▶ _WRITTEN EXERCISE_:
Count the lines in the records below that contain the word "Screenshot". Reply with the number alone.

= = = = =

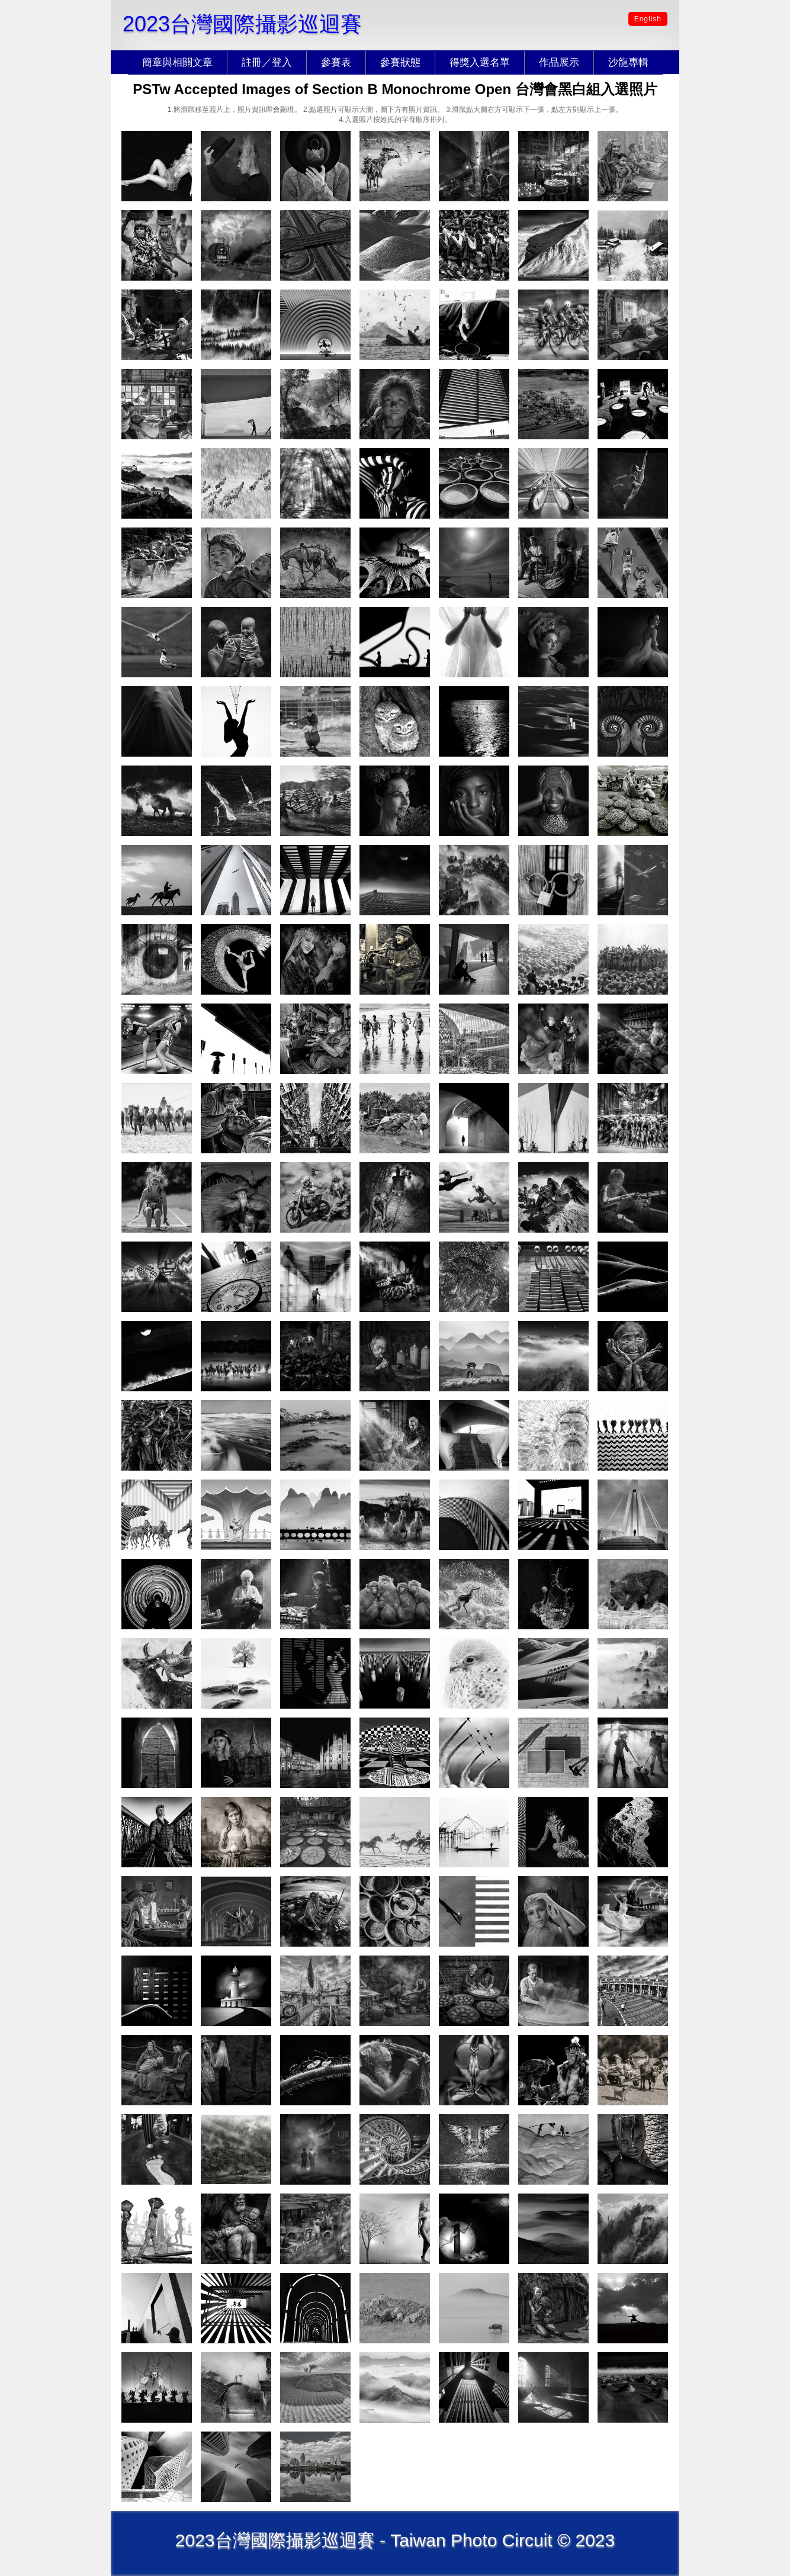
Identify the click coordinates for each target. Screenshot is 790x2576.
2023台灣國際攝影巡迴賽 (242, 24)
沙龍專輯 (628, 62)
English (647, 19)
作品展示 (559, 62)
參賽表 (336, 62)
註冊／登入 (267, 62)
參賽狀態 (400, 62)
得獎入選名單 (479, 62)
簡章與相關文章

= = = = =

▶ _EXERCISE OUTPUT_:
1